Reading passage —
──────────
Bingbot UA from 13.64-107

Forum Moderators: open

Message Too Old, No Replies

Bingbot UA from 13.64-107

keyplyr

8:08 pm on Jun 28, 2018 (gmt 0)

UA: Mozilla/5.0 (compatible; bingbot/2.0; +http://www.bing.com/bingbot.htm)
Protocol: HTTP/1.1
Robots.txt: No
Host: Microsoft Corporation
13.64.0.0 - 13.107.255.255
13.64.0.0/11, 13.104.0.0/14, 13.96.0.0/13

Multiple requests, spaced far apart, for same page only. Since this is not a designated crawl range for bingbot, the requests were denied with a 403. I have now allowed this range to test. This could be verification of a business listing with Bing.

jmccormac

8:54 pm on Jun 28, 2018 (gmt 0)

Cloud range?

Regards...jmcc

keyplyr

9:17 pm on Jun 28, 2018 (gmt 0)
──────────
Dataset rows —
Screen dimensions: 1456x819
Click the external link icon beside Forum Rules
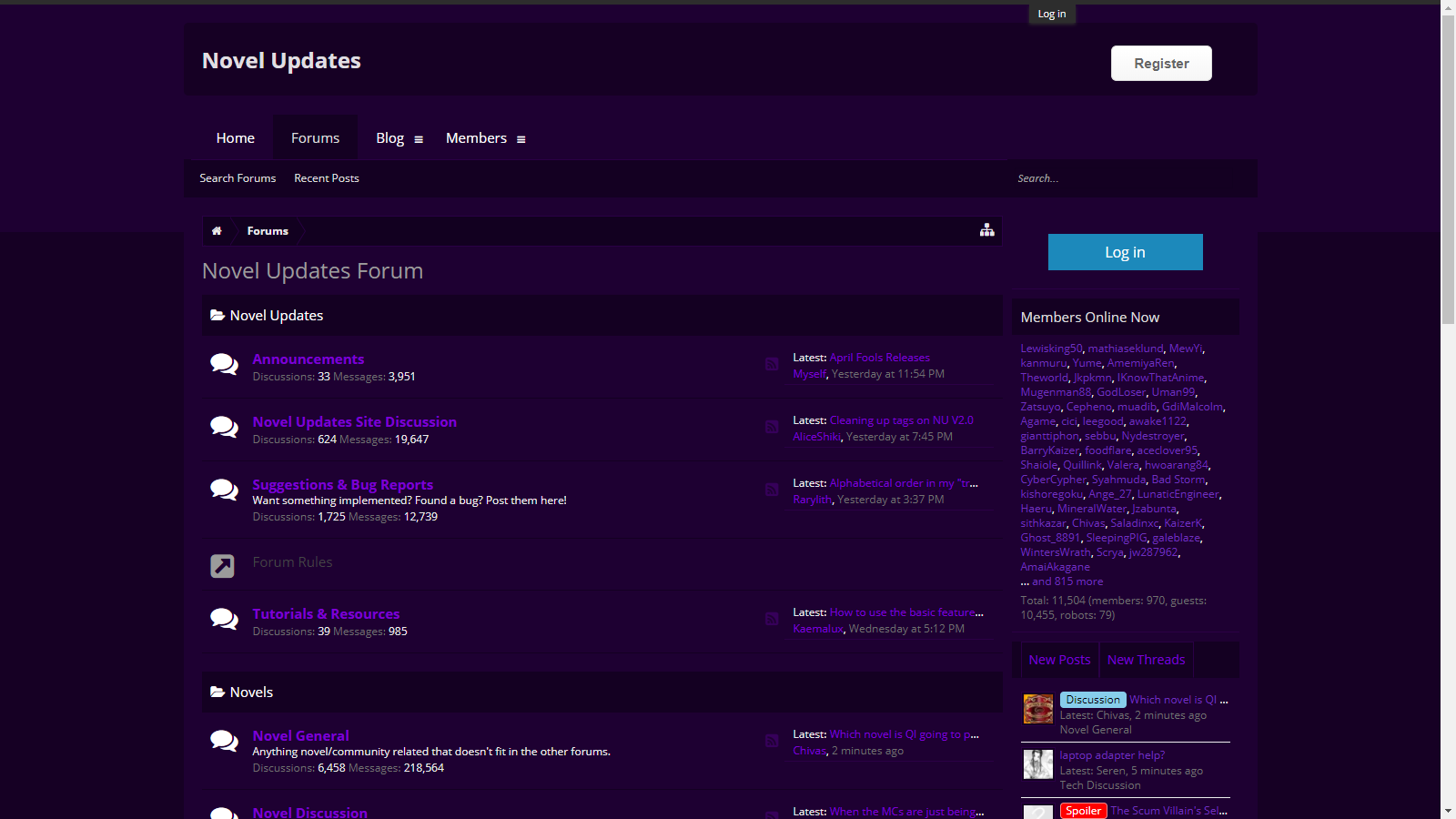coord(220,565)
──────────
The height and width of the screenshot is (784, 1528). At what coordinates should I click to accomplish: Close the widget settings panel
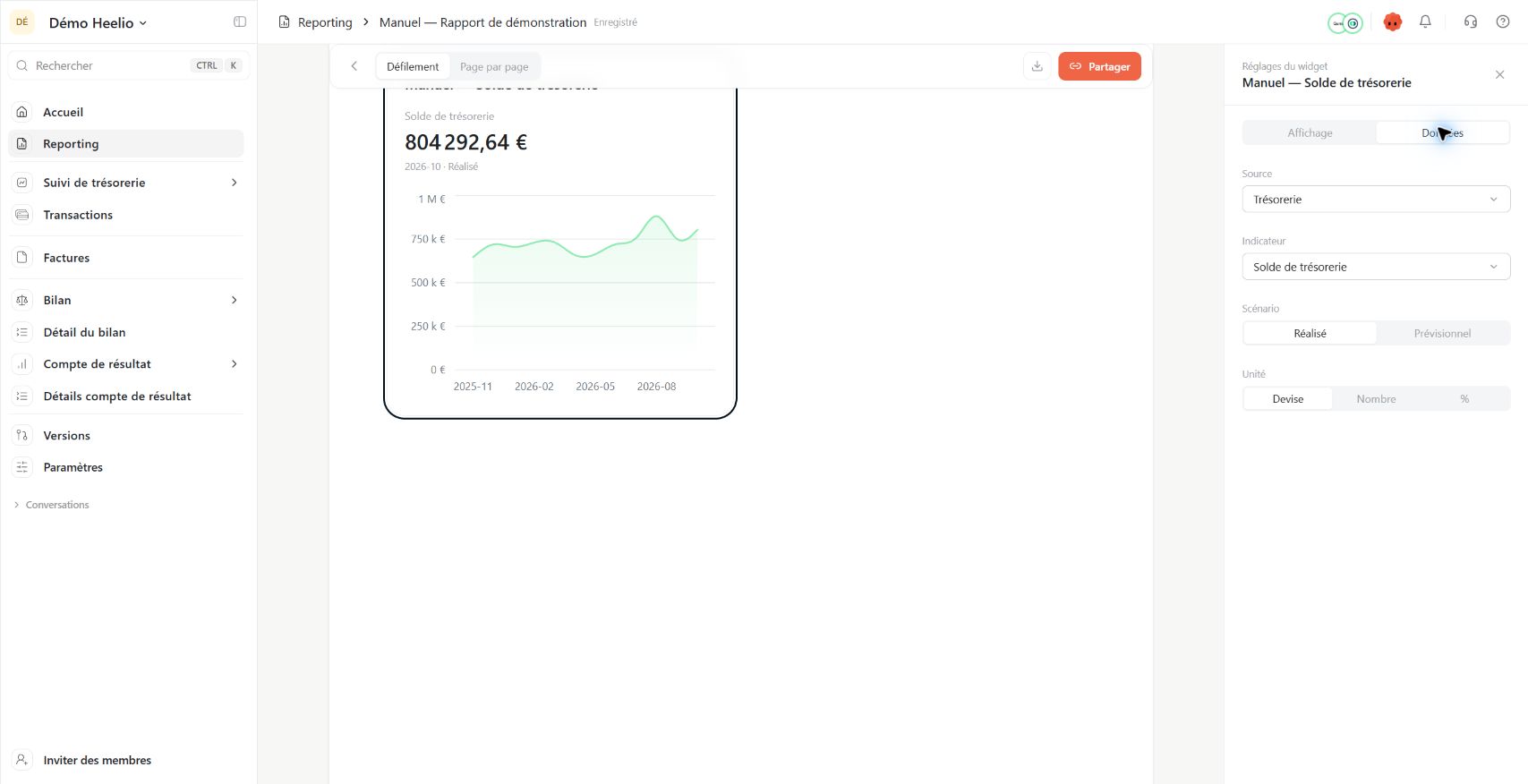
──────────
Exercise description — In the Bingbot forum thread, change "Microsoft Corporation" to "Microsoft Corp." and write out everything from "8:08 pm on Jun" down to "8:54 pm on Jun 28, 2018 (gmt 0)". These records have no connection to the text.

Exercise response —
8:08 pm on Jun 28, 2018 (gmt 0)

UA: Mozilla/5.0 (compatible; bingbot/2.0; +http://www.bing.com/bingbot.htm)
Protocol: HTTP/1.1
Robots.txt: No
Host: Microsoft Corp.
13.64.0.0 - 13.107.255.255
13.64.0.0/11, 13.104.0.0/14, 13.96.0.0/13

Multiple requests, spaced far apart, for same page only. Since this is not a designated crawl range for bingbot, the requests were denied with a 403. I have now allowed this range to test. This could be verification of a business listing with Bing.

jmccormac

8:54 pm on Jun 28, 2018 (gmt 0)